Consider the following paradox:
Teachers need to give students instructions — of course we do!
After all, instructions help students do what they need to do, so that they can learn what we want them to learn.
At the same time, too many instructions might very well overwhelm working memory.
After all, the student has to HOLD the instructions in memory while PROCESSING each one individually. And: “holding while processing” is one handy definition of working memory function.
In brief: the right number of instructions can help learning, but too many instructions can impede learning.
I recently asked a group of wise and experienced teachers this question:
“Can you think of other teaching practices — like instructions — that are beneficial in small amounts, but might create working memory overload in large amounts?”
After some time to think and discuss, one teacher answered: group work.
After all, he mused, collaboration might simplify some mental processes.

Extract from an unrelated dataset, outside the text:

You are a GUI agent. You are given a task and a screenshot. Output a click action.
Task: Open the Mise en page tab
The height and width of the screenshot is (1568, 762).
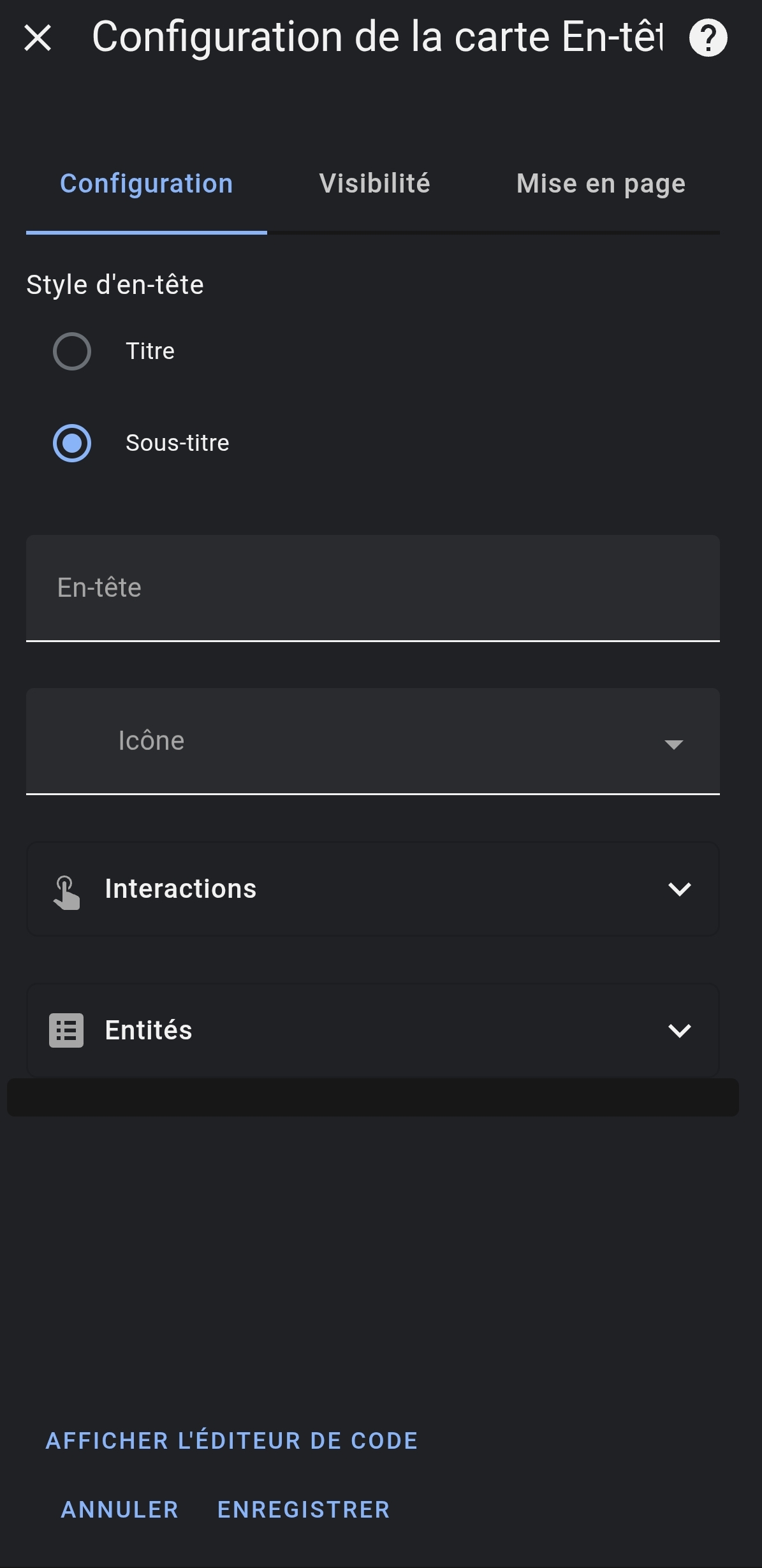pos(601,184)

But collaboration itself creates additional mental taxes — all that negotiating and delegating and coordinating and explaining.
Are they ways that teachers can reduce those “mental taxes” so that students get the benifits without the penalties?
If only we had a research-based answer to those questions…
Inspired by this teacher’s observation, I hunted up this study.
Quadratics in Quito
To explore this question, researchers working in Quito, Ecuador worked with 15-year-olds solving quadratic equations.
Specifically, they wanted to know if practice collaborating helps students collaborate effectively.
As is always true, research design gets tricky. But the overall design makes sense.
Some students did practice solving quadratic equations collaboratively; others didn’t.
For a second round of math learning, all students were then sorted into groups for collaborative learning.
So, did students who practiced collaborating do better on later collaboration?
For complex equations: YES. Both three days later and seven days later, students who practiced collaborating did better solving problems than students who didn’t.
For simple equations: NO. If the mental work wasn’t very hard, students didn’t need to practice to collaborate effectively.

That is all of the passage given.